CHINA’S top legislature yesterday barred all but the nation’s highest court from approving death sentences, a move that State media called the country’s biggest change to capital punishment in more than 20 years.
Under the new legislation, to take effect from Jan. 1 next year, all death penalties pronounced by local courts must be reviewed and ratified by the Supreme People’s Court.
Currently, the Supreme Court has no oversight over death sentence rulings by lower courts on violent crimes such as homicide, rape and robbery.
The Supreme People’s Court announced last year it would start reviewing death sentences, ending a 23-year-old practice of allowing provincial courts to have the final review. In June, State media said the court had begun hiring dozens of judges for the task.
“It’s great news. This is a big step forward for China’s legal system,” said Li Heping, a prominent lawyer.
The amendment deprives the provincial people’s courts of the final say on issuing death sentences and death penalties handed out by provincial courts must be reviewed and ratified by the Supreme People’s Court.
Xiao Yang, the nation’s chief justice, said it was “an important procedural step to prevent wrongful convictions.”
“It will also give the defendants in death sentence cases one more chance to have their opinions heard,” Xiao was quoted as saying.
The Supreme People’s Court was responsible for reviewing all death penalty cases until 1983 when, as part of a major crackdown on crime, provincial courts were given the authority to issue final verdicts on death sentences for crimes that seriously endangered public security and social order, including homicide, rape, robbery and the criminal use of explosives.

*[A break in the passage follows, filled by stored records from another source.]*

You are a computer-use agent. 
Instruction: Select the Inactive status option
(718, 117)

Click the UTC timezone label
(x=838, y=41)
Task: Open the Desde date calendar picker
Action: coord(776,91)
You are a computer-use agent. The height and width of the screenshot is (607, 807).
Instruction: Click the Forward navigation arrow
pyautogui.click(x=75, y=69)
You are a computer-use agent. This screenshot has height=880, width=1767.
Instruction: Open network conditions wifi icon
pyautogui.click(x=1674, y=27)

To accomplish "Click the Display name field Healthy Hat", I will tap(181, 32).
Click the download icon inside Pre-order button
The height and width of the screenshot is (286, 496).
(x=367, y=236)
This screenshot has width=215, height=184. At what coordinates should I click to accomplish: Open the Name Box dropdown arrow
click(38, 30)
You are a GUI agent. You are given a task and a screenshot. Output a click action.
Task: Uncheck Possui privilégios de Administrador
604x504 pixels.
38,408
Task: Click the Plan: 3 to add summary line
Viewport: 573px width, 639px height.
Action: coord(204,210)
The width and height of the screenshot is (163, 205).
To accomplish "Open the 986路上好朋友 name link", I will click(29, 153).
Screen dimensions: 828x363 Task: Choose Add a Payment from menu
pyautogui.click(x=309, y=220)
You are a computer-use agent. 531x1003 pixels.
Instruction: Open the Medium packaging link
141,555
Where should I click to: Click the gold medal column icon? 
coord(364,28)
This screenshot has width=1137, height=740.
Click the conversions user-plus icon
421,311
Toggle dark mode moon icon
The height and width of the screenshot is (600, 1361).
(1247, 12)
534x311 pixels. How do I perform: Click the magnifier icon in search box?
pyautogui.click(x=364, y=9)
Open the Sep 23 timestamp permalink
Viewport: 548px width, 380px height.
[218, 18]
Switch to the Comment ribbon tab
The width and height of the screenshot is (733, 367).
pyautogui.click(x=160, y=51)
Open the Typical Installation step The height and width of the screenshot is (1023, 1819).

Complaints have been rife in recent years that lower-level courts were mishandling death penalty cases.
In China, capital punishment falls into two categories — a death penalty with the criminal to be executed immediately following the sentence, and death with a two-year reprieve.
Over the years, the government has been urged by some countries to abolish the death sentence. Xiao said China’s policy is to keep the death penalty, but to use it with caution.
At present, over one-third of the countries and regions in the world have the death penalty, covering half of the world’s total population.
Chinese legal professionals believe China will eventually abolish the death penalty.
“China is on the direction of abolishing the death sentence. But it will take time,” said Zhang Yumao, a member of the Standing Committee of the National People’s Congress.